- Now that the dot-com craze has slowed down and the gold dust has settled, both start-ups and old-guard brick-and-mortar companies are in a better position than ever to incorporate the web into their business models, several executives said at BEA Systems' E-Commerce Symposium in San Francisco this week.
As an example, executives pointed to the fact that earlier this year there were as many as 400 auction and seven pet store Web sites. Since then, the market has undergone a shakeout, and only those companies with solid business models are the ones left standing. Most recently, another online pet store, Pets.com, dropped out of the race this week.
Last week, the average internet stock was down 70% from its high, according to Roger McNamee, co-founder and general partner of Integral Capital Partners and Silver Lake Partners.
"This is the best possible time for big companies to go after online opportunities," says Marc Andreessen, chairman of Loudcloud.
"This is also the best possible time to start a company, if you're willing to build for the long-term."
There are fewer distractions now than a year ago, good people are more plentiful for hiring, the maturing of technology makes it easier to harness for business purposes, and "kamikaze" business models are all but gone, Andreessen says.
From the customer's perspective, the great dot-com shakeout has made it easier to understand which technologies are out there and how they can be used for business, says Oliver Dreschryver, CTO of DHL Airways.
Previously, there were hordes of competing companies with technologies that were all too similar, which according to Dreschryver made it difficult to pick and choose wisely.
In the cases where customers bet on the wrong company, they found themselves stuck with an expensive product but no one to support it.
"I want to spend my time building business processes. I don't want to spend my time trying to glue pieces together," Dreschryver adds.
Geoffrey Moore, chairman of the Chasm Group says that the internet gold rush got out of control because people thought of the Web as the most invest-worthy category ever. And that, along with a limited supply of stocks, drove up early valuations.

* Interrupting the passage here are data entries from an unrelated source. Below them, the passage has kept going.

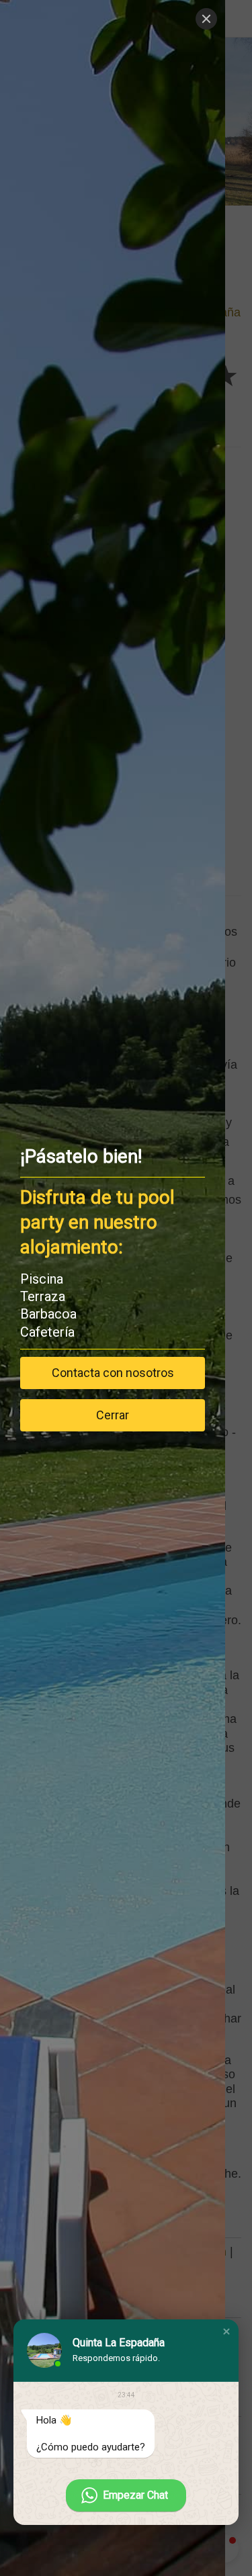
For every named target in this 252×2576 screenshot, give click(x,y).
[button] (226, 2331)
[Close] (206, 19)
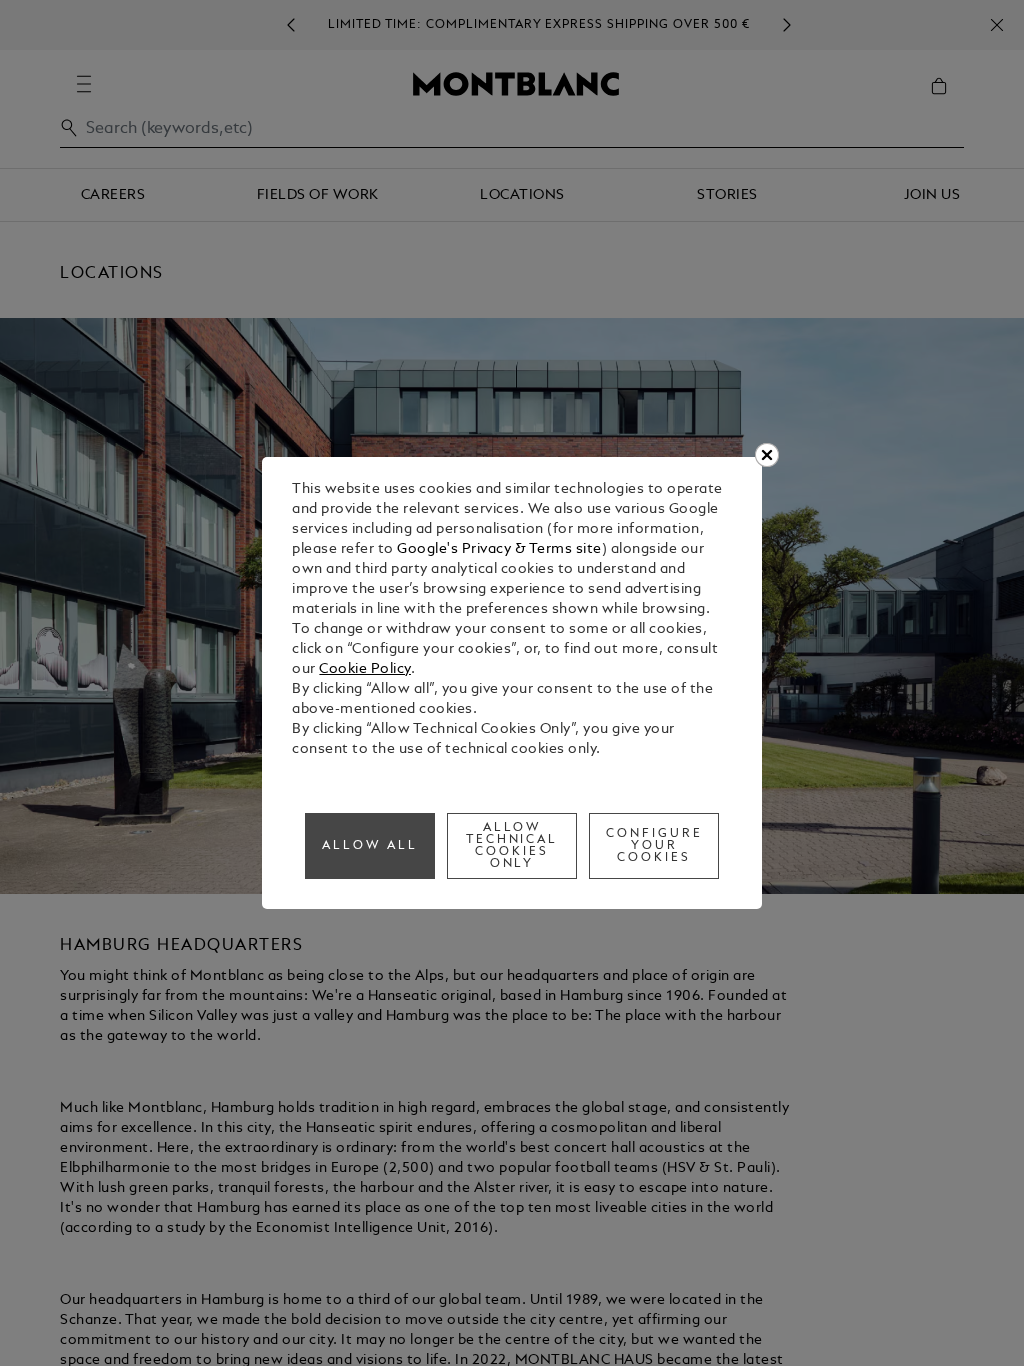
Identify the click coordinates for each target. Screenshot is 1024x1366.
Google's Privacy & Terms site (499, 549)
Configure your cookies (654, 846)
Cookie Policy (365, 669)
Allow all (370, 846)
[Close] (767, 455)
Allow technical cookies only (512, 846)
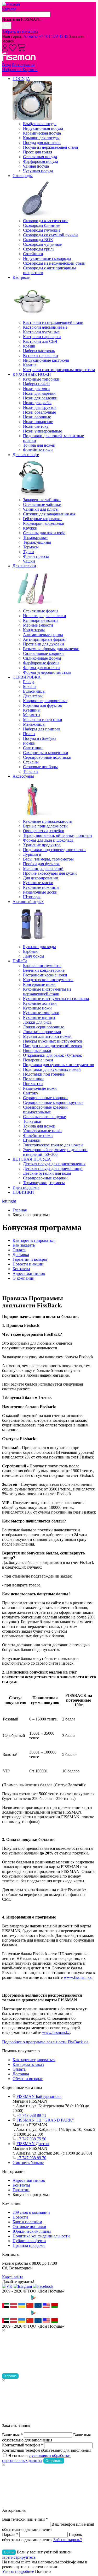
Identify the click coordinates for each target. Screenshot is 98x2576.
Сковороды (23, 175)
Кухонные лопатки (40, 1003)
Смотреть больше (28, 2162)
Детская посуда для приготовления (54, 1164)
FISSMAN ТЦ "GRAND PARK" (45, 2120)
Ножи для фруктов (39, 407)
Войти (9, 2552)
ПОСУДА (21, 78)
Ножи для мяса (36, 388)
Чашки (29, 561)
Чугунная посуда (38, 171)
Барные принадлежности (45, 826)
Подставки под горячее (44, 1074)
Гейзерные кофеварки (42, 518)
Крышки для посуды (41, 138)
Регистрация (23, 65)
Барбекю (30, 951)
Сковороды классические (45, 220)
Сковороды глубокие (41, 230)
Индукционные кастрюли (46, 360)
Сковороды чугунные (42, 244)
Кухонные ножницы (41, 887)
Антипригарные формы (44, 639)
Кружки (30, 528)
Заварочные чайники (42, 500)
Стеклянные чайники (42, 504)
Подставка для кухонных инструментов (58, 1064)
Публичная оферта (29, 2240)
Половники (33, 1079)
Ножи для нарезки (39, 393)
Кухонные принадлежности (47, 821)
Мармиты (31, 715)
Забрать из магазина (20, 31)
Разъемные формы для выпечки (51, 648)
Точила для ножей (39, 445)
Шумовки (32, 1140)
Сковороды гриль (38, 249)
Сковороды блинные (41, 225)
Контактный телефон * (22, 2445)
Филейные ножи (38, 450)
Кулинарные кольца (40, 620)
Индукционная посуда (43, 128)
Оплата (19, 1250)
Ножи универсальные (42, 431)
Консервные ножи (39, 984)
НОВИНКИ (23, 1192)
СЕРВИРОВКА (27, 677)
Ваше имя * (12, 2435)
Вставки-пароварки (40, 355)
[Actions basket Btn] (21, 50)
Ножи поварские (38, 421)
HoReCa (20, 961)
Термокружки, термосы (44, 1182)
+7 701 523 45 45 (53, 36)
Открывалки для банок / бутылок (52, 1055)
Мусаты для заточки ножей (47, 1036)
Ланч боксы (33, 956)
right (12, 1201)
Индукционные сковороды (47, 258)
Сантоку (30, 1093)
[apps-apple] (15, 2300)
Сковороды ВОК (38, 239)
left (4, 1201)
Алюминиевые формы (43, 634)
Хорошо (10, 2376)
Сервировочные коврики (45, 1097)
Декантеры (33, 696)
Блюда (28, 682)
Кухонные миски (38, 882)
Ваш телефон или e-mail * (25, 2519)
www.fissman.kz (77, 1977)
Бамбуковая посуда (39, 123)
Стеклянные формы (40, 611)
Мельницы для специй (43, 868)
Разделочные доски (40, 892)
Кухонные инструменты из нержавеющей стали (47, 991)
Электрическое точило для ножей (53, 1145)
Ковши (29, 346)
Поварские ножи (38, 1060)
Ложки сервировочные (43, 1027)
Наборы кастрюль (39, 351)
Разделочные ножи (40, 1088)
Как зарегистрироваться (34, 1240)
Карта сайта (12, 2277)
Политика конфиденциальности (41, 2236)
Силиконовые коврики (43, 653)
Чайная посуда (36, 166)
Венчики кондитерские (44, 970)
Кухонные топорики (41, 379)
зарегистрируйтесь (19, 2557)
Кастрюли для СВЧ (40, 341)
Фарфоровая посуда (40, 161)
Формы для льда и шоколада (48, 840)
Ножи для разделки (40, 398)
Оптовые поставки (29, 2226)
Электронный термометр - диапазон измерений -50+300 (55, 1152)
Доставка (21, 1254)
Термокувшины (37, 542)
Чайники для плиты (41, 509)
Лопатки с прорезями (42, 1031)
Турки (28, 551)
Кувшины (32, 710)
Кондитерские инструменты (48, 979)
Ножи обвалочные (39, 412)
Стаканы (31, 762)
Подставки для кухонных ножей (52, 1069)
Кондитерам (34, 630)
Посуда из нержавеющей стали (50, 147)
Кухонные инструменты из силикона (56, 998)
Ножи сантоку (36, 426)
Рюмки (29, 743)
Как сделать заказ (28, 2064)
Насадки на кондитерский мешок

"We were thinking about scale instead of liquidity," Moore says. "The correct move now is to redirect the race toward liquidity."
As a result of the early valuations, entrepreneurs franticly sprinted toward the web. Andreessen said that this get-rich-quick mentality negatively influenced the way people built businesses.
Whereas in the last two years or so, start-ups were considered failures if they didn't achieve an IPO within nine months, that pressure has subsided, Andreessen says. Now, even internet start-ups are faced with the tasks of making a profit, and delivering value to shareholders, he adds.
"This signals a return to the old economy, where things like cash flow and profits matter," Silver Lake Partners' McNamee says. "Putting a business on the web is seldom successful in itself. If you want to web-ify your business, you have to rethink your whole business model."